Фрагмент текста -
•••••

Поэтику и содержание поэмы составляет лихорадочное, бессознательное и подсознательное столкновение мыслей и символов. Образы огня, вихря, полета, которыми насыщена вся поэма, созвучные революционной мифологии «скифства», Ремизов наполняет своим собственным содержанием. И само название поэмы, и ее первая часть, посвященная предсмертным мукам («пламенем я умылся», «голова моя, как старая моя спиртовка, подожжена с концов, пылает, — вот разорвет»; «горю в огне»; «лежу я, свернувшись, в горящий комок — последняя головня»), до некоторой степени являются суггестивными проекциями на метафору «испытание огнем», поставленную в заголовок статьи Иванова-Разумника в первом сборнике «Скифов»[1224]. Мотив противостояния огненной стихии и проблема объективации собственной воли переданы в «Огневице» лейтмотивной фразой: «И я ищу такую точку, так скорчиться мне и извиться, чтобы упереться и откашлянуться. Ржавь меня душит».

•••••

Что нужно сделать -
1. Согласно отрывку об «Огневице», в заголовок чьей статьи поставлена метафора «испытание огнем» и в каком издании эта статья помещена?
2. Продолжите отрывок об «Огневице», начав сразу после его последнего предложения.
Материал, приведённый далее, существует отдельно от отрывка об «Огневице» и с ним не связан.

Исходный материал -
•••••

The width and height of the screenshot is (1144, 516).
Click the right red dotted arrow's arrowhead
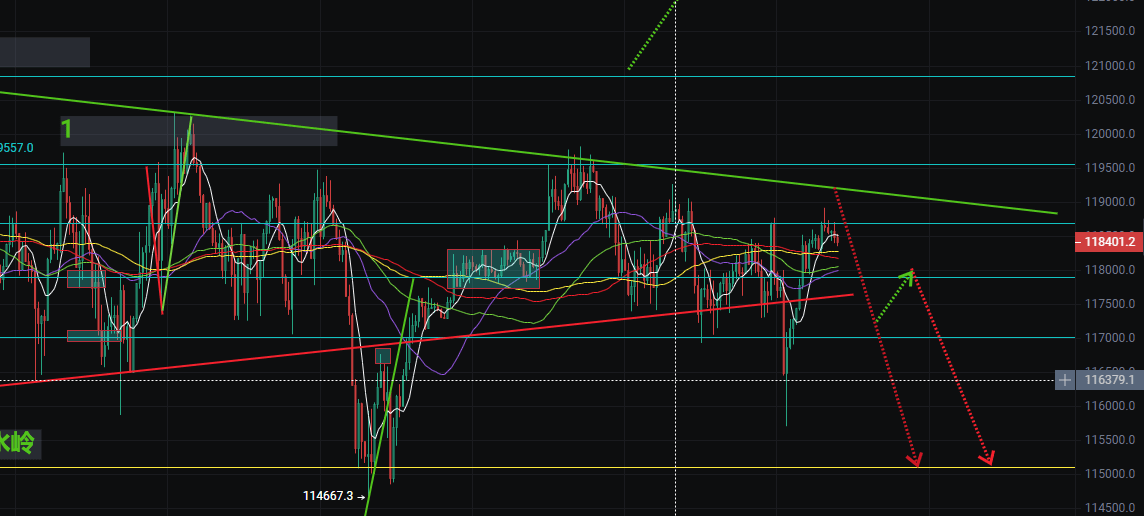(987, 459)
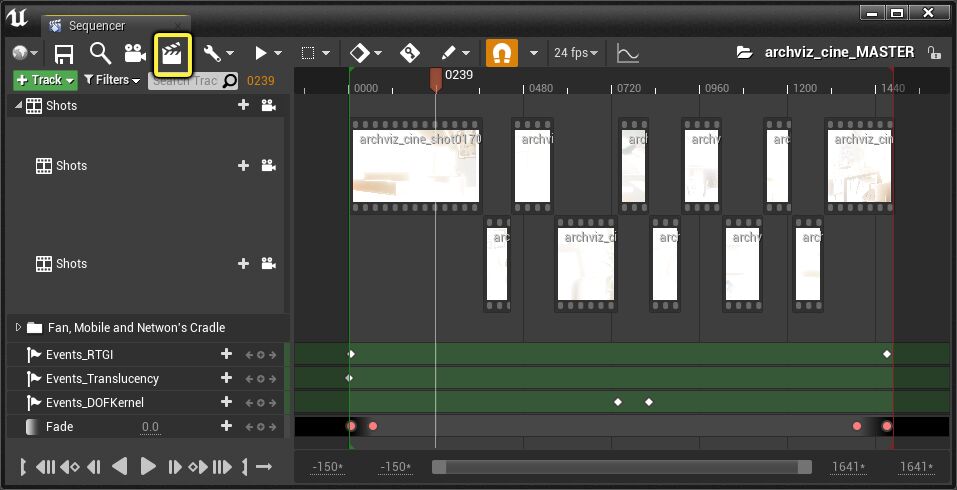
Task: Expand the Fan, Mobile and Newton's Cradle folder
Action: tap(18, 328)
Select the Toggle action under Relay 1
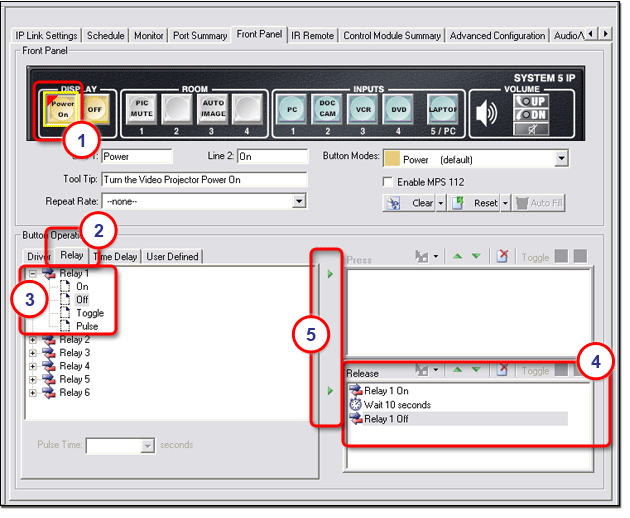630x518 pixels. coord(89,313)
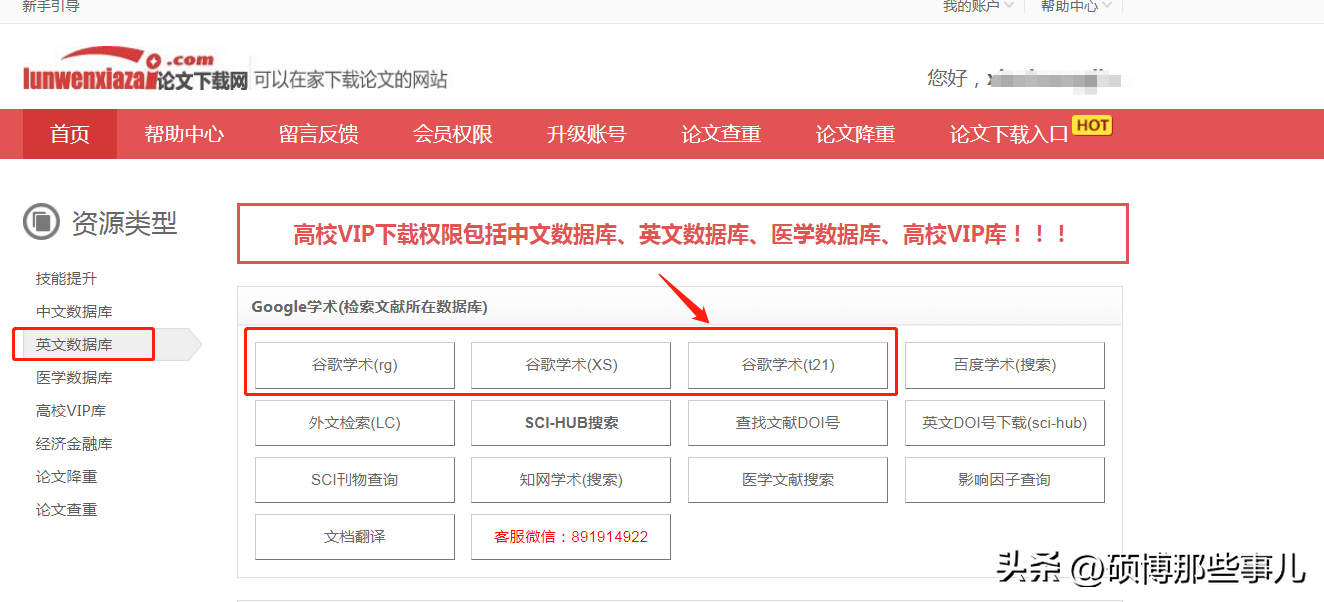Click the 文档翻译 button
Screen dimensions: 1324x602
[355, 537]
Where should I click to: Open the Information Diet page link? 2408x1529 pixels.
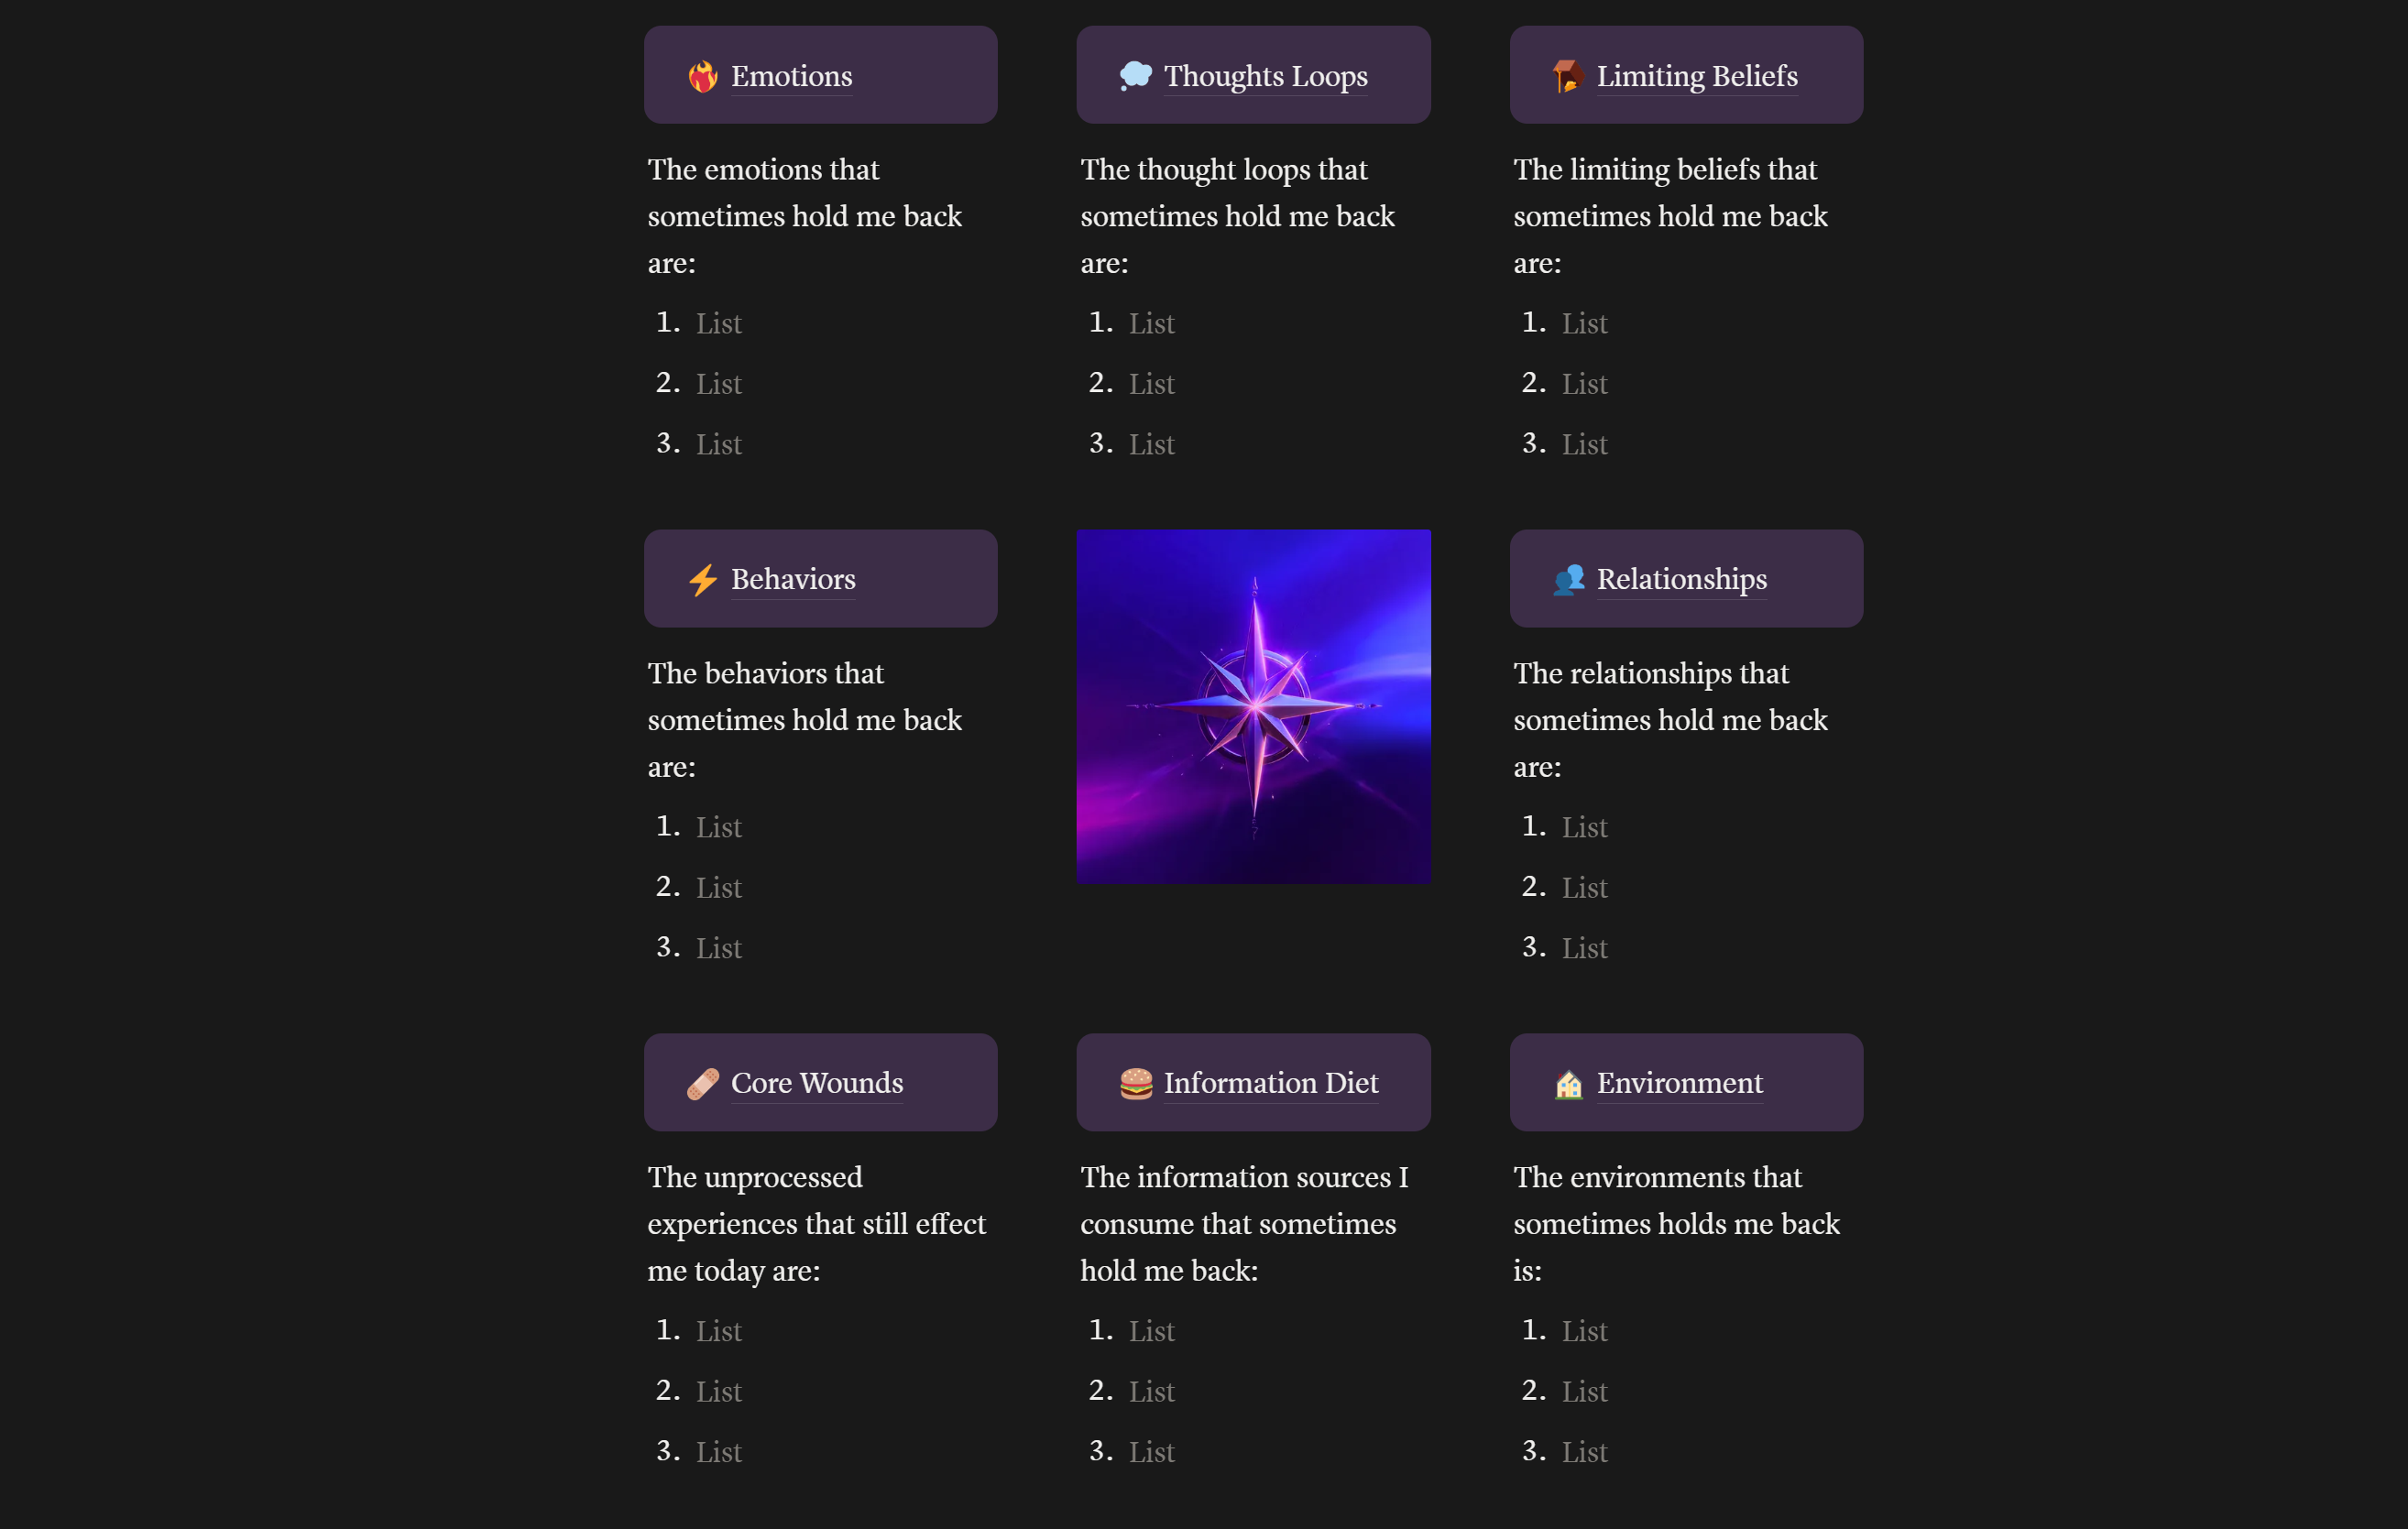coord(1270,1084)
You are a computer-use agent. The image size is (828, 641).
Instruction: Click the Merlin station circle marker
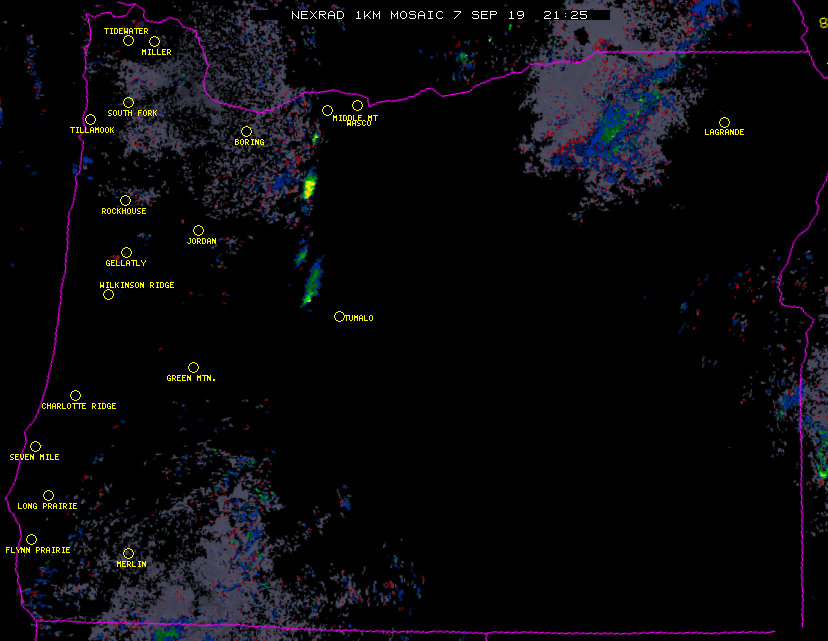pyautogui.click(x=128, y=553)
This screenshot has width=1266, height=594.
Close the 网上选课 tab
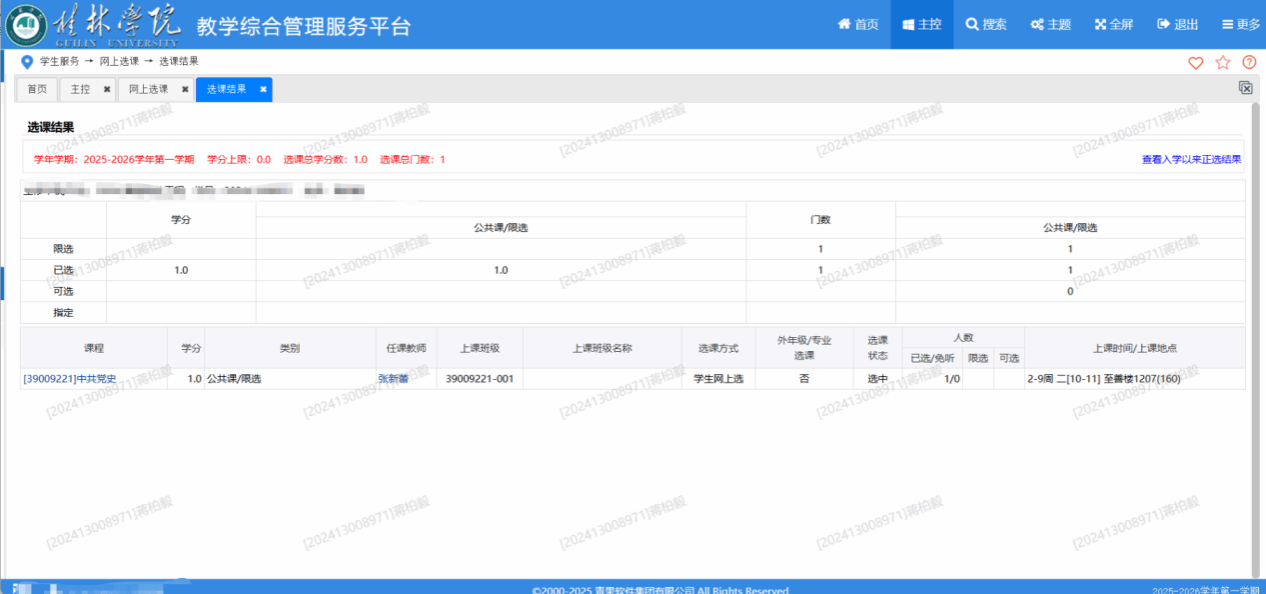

•••••

Ожидаемые ответы -
1. Это статья Иванова-Разумника в первом сборнике «Скифов».

2.
В преломлении горячечных видений возникает образ, весьма напоминающий мозаичные и живописные изображения одного из первых христиан — святого Себастьяна: «Я весь в белом, золотая стрела пронзает мне левое ухо, и другая стрела в правом боку, и третья вонзается в самое сердце. Три гвоздя вбиты мне в голову и лучами торчат поверх головы, как корона»[1225]. Римский легионер, капитан лучников Себастьян, который принял христианство и стал обращать в свою веру других, был казнен по приказу императора Диоклетиана. Лучники, привязав своего командира к дереву, выпускали в него стрелы до тех пор, пока не сочли его мертвым. Тема «расстрела» в поэме напрямую восходит к словам из «скифского» манифеста: «Пусть торжествует в настоящем всесветный Мещанин: смех его смешан со злобою и опасением. Ибо чует он, что и личина Эллина не поможет ему скрыть свое лицо, ибо знает он, что стрела Скифа — его не минует»[1226]. Обращая переносный смысл метафоры Иванова-Разумника в прямое действие (тем самым фактически отождествляя критика с Диоклетианом), Ремизов, очевидно, вполне отдает себе отчет в том, что со своим ужасом перед разрушением традиций, веры и нежеланием принимать «очищение» огнем и кровью он оказывается в стане врагов «скифства».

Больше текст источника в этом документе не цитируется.